═══ Provided entries

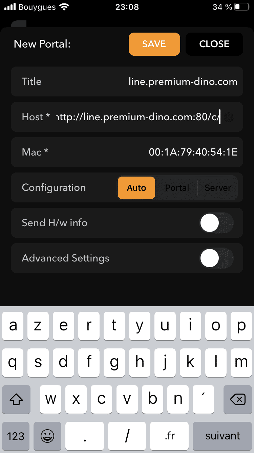254x453 pixels.
Task: Select the Server configuration segment
Action: 218,188
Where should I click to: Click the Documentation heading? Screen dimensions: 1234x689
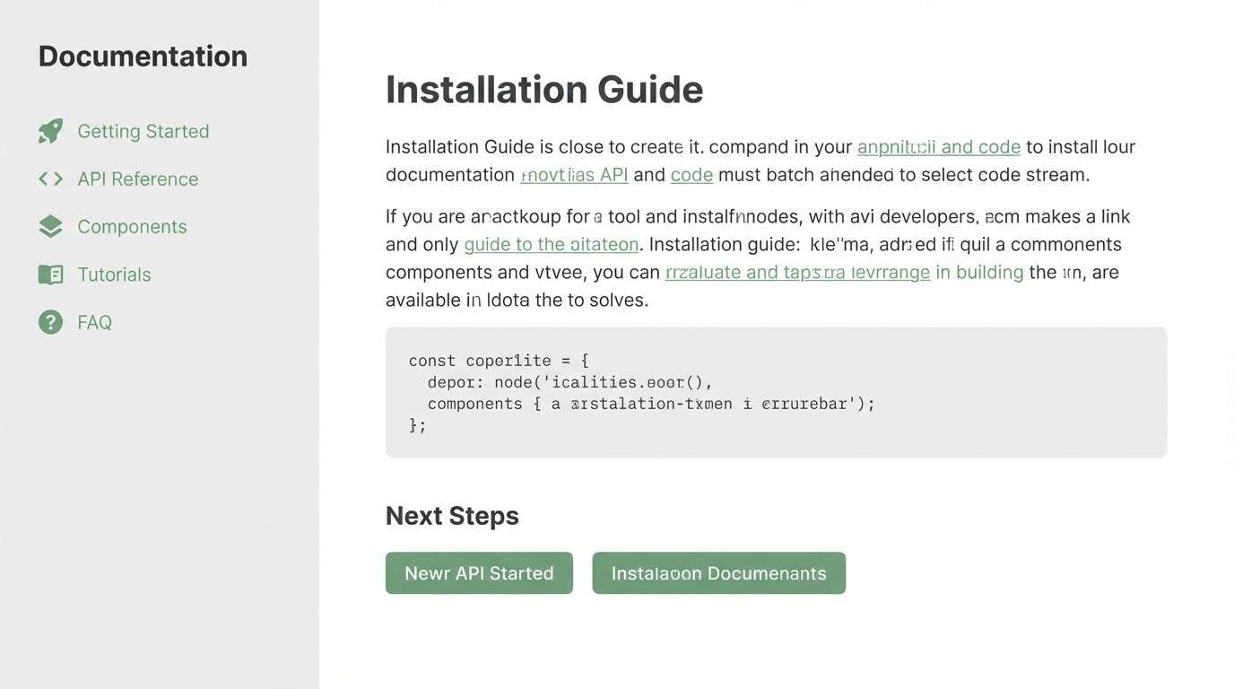pyautogui.click(x=142, y=55)
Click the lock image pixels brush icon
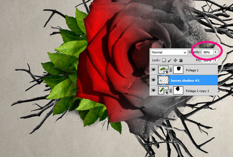Image resolution: width=233 pixels, height=157 pixels. [169, 60]
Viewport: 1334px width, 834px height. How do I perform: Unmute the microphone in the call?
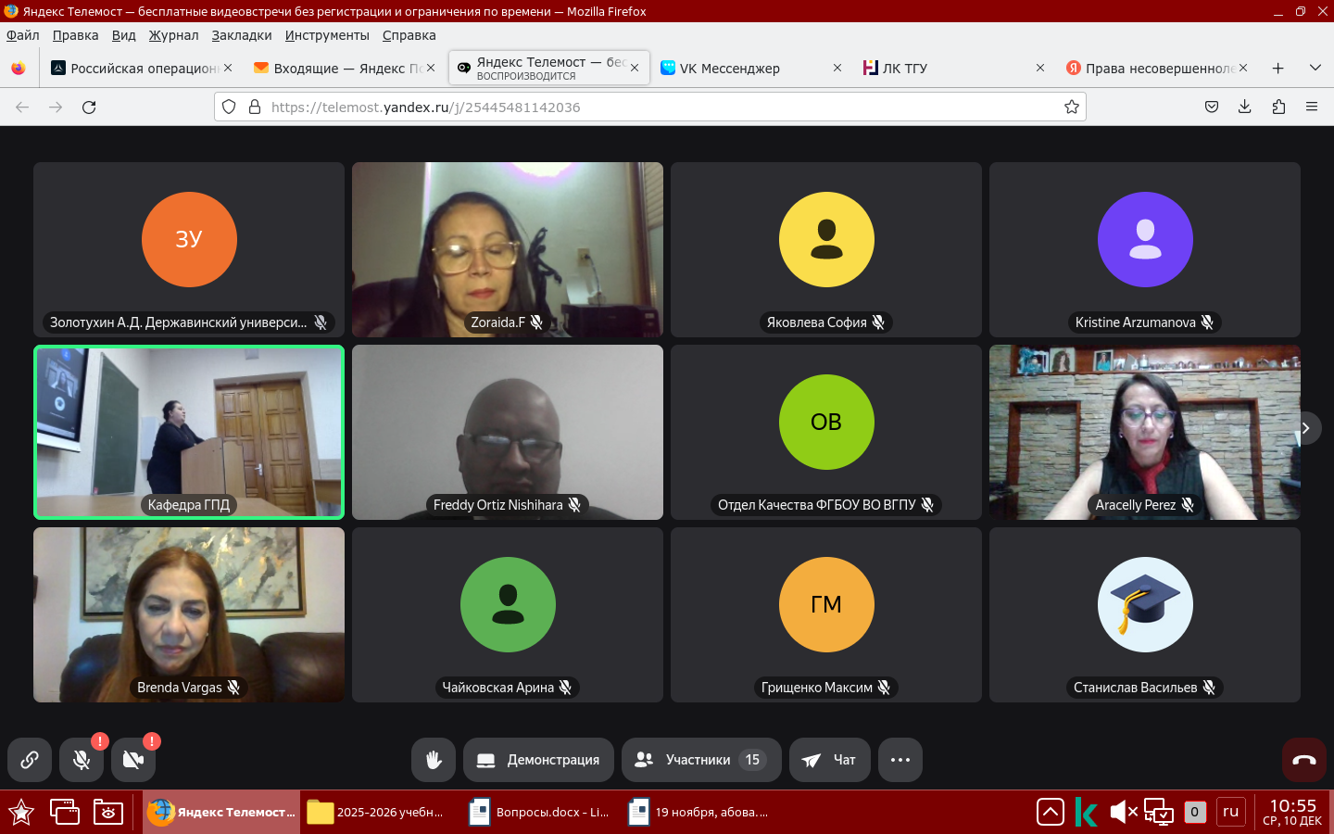pos(82,760)
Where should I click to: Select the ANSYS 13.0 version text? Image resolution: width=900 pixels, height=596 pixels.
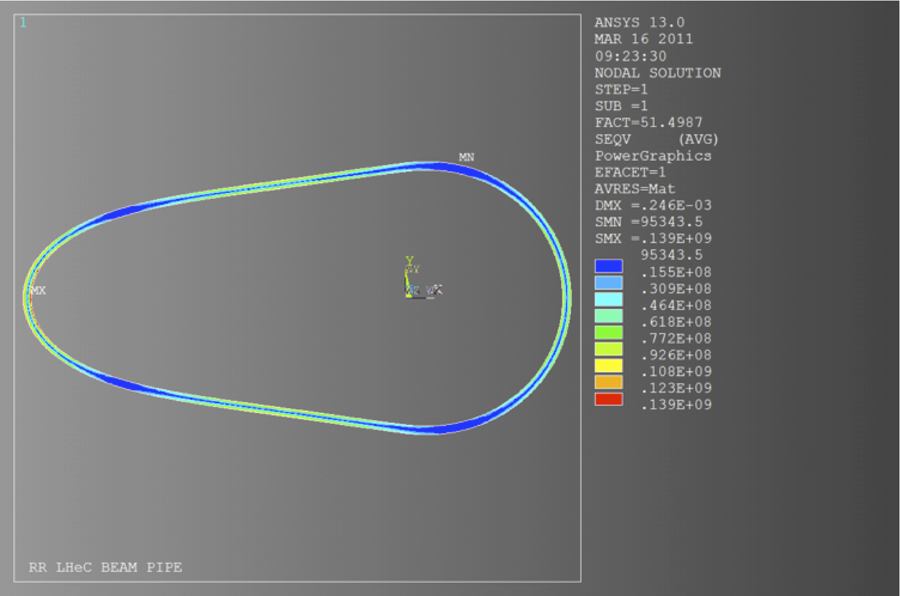639,22

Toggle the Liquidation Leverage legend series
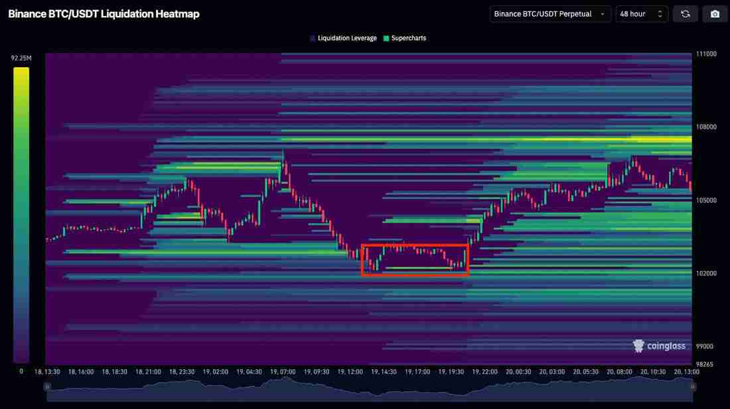point(347,39)
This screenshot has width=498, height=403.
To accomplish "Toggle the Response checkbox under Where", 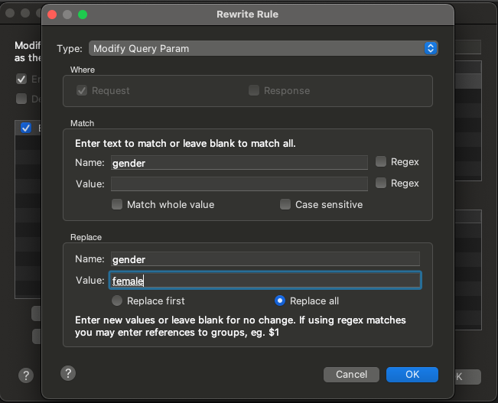I will click(254, 90).
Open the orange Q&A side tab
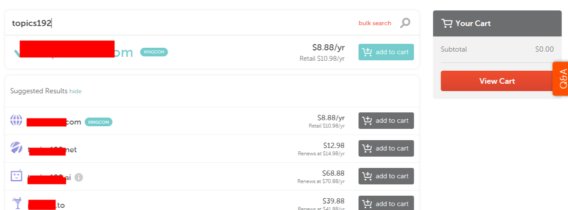 (561, 79)
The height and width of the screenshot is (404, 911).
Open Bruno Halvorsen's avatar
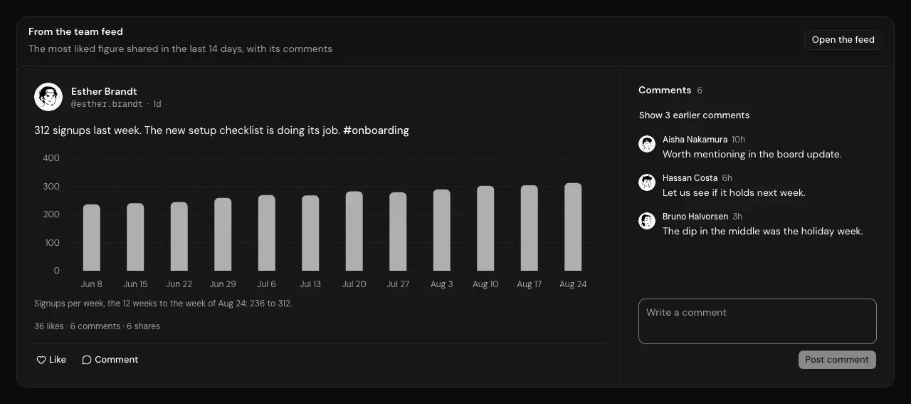[647, 221]
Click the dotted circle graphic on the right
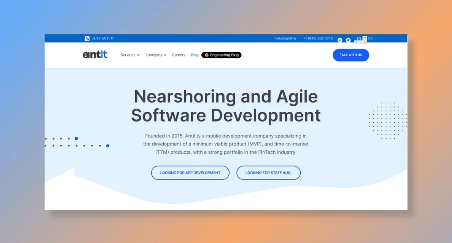 (x=388, y=120)
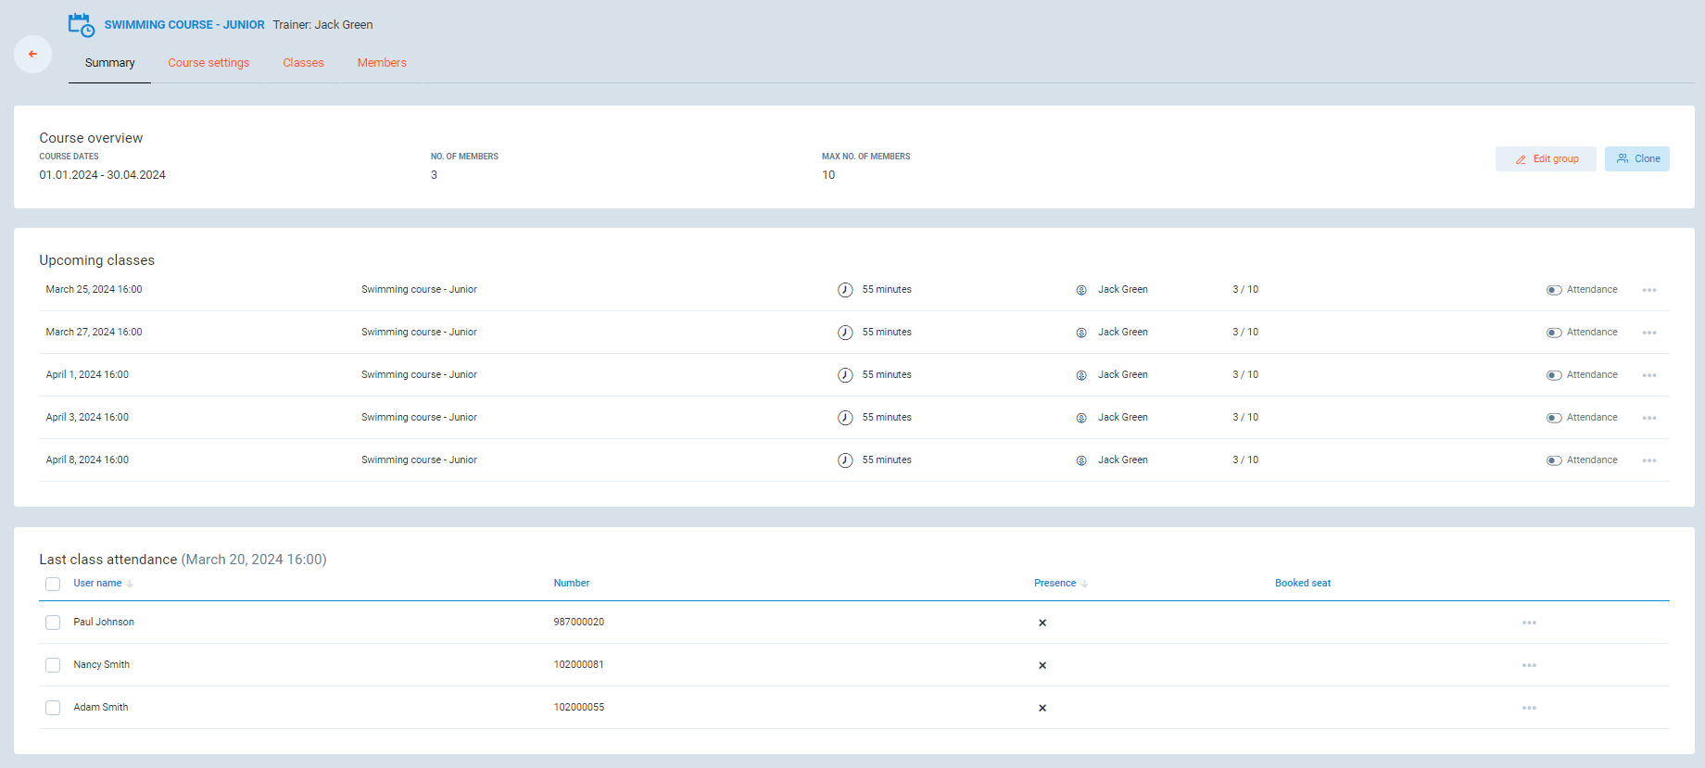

══════

§ **Problem**
Say how many lines contain "screenshot" in the material above; the number is the whole answer.

§ **Expected output**
2